§ WORK ITEM
Tally the lines containing "computer" in this data. Respond with the tally alone.

§ SOURCE MATERIAL
"""

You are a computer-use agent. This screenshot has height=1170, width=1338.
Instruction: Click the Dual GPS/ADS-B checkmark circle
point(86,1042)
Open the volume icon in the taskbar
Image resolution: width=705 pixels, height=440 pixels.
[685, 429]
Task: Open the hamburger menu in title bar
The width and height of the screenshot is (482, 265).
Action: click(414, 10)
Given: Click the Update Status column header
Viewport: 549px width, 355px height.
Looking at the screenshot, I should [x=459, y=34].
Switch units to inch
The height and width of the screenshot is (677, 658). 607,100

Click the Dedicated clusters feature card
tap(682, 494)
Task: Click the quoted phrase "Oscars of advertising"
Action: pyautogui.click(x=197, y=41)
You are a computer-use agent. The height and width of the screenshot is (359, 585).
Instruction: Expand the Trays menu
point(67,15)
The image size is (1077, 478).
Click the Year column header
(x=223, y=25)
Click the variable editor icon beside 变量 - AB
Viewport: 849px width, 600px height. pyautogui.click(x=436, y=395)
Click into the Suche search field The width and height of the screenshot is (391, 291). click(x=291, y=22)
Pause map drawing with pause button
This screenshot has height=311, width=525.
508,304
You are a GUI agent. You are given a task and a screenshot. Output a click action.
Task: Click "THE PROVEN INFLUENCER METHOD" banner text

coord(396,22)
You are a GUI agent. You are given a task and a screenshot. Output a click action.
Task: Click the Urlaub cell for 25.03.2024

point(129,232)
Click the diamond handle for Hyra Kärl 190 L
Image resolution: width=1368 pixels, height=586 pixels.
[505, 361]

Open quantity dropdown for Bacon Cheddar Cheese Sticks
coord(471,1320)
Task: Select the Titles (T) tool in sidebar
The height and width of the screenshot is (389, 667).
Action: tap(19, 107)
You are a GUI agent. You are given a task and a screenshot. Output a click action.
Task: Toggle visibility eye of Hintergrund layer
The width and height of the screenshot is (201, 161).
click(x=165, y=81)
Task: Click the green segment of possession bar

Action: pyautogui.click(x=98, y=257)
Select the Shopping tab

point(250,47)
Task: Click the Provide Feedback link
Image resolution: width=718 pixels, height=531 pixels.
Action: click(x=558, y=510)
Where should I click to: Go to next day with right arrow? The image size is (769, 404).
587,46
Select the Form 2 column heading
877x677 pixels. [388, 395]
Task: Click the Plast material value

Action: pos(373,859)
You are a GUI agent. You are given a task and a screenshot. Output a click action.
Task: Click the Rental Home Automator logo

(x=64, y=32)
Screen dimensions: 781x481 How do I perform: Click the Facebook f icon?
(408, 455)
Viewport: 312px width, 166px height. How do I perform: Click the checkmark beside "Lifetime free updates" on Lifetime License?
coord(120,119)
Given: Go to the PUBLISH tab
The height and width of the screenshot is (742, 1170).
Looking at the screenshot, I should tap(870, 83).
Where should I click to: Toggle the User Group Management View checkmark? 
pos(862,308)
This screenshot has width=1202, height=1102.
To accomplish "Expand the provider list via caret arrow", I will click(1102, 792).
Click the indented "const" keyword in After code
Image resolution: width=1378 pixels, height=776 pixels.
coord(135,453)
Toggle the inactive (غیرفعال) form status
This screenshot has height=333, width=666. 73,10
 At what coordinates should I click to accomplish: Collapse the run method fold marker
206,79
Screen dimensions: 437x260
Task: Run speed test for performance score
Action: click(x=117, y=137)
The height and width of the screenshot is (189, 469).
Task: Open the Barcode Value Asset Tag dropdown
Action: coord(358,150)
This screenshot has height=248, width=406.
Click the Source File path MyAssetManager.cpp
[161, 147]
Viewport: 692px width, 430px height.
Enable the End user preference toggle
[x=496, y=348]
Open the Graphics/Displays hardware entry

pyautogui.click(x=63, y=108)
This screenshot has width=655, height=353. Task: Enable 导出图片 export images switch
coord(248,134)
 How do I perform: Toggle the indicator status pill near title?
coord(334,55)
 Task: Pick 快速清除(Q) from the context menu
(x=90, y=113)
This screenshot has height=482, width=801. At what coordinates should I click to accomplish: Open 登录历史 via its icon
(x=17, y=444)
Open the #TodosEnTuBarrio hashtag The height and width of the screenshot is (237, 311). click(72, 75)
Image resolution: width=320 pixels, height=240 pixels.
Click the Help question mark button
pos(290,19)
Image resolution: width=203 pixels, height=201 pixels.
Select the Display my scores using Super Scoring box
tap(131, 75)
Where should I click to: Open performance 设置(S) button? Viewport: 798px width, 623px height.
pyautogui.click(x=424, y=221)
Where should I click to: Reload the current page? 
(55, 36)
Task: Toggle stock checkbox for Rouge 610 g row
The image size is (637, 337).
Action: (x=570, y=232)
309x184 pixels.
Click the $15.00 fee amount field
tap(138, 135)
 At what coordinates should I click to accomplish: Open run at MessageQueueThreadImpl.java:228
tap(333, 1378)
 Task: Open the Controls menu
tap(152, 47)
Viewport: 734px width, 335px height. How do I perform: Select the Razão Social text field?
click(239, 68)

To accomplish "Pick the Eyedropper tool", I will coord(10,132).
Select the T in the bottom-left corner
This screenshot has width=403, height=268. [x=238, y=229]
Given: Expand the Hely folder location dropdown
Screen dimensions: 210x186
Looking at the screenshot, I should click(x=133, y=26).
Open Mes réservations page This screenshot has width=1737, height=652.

"""

§ EXERCISE OUTPUT
2